### Work instructions
Pull every line holding the string "computer" from the records below.

### Input

◇ ◇ ◇ ◇ ◇ ◇ ◇

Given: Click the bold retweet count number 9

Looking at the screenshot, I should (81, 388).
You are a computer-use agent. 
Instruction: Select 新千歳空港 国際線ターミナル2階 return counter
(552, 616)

◇ ◇ ◇ ◇ ◇ ◇ ◇

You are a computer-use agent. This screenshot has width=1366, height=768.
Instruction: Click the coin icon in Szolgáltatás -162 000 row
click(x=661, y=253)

◇ ◇ ◇ ◇ ◇ ◇ ◇

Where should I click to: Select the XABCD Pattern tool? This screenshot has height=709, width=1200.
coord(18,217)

◇ ◇ ◇ ◇ ◇ ◇ ◇

### Response area
You are a computer-use agent. 
You are a computer-use agent. This screenshot has width=1366, height=768.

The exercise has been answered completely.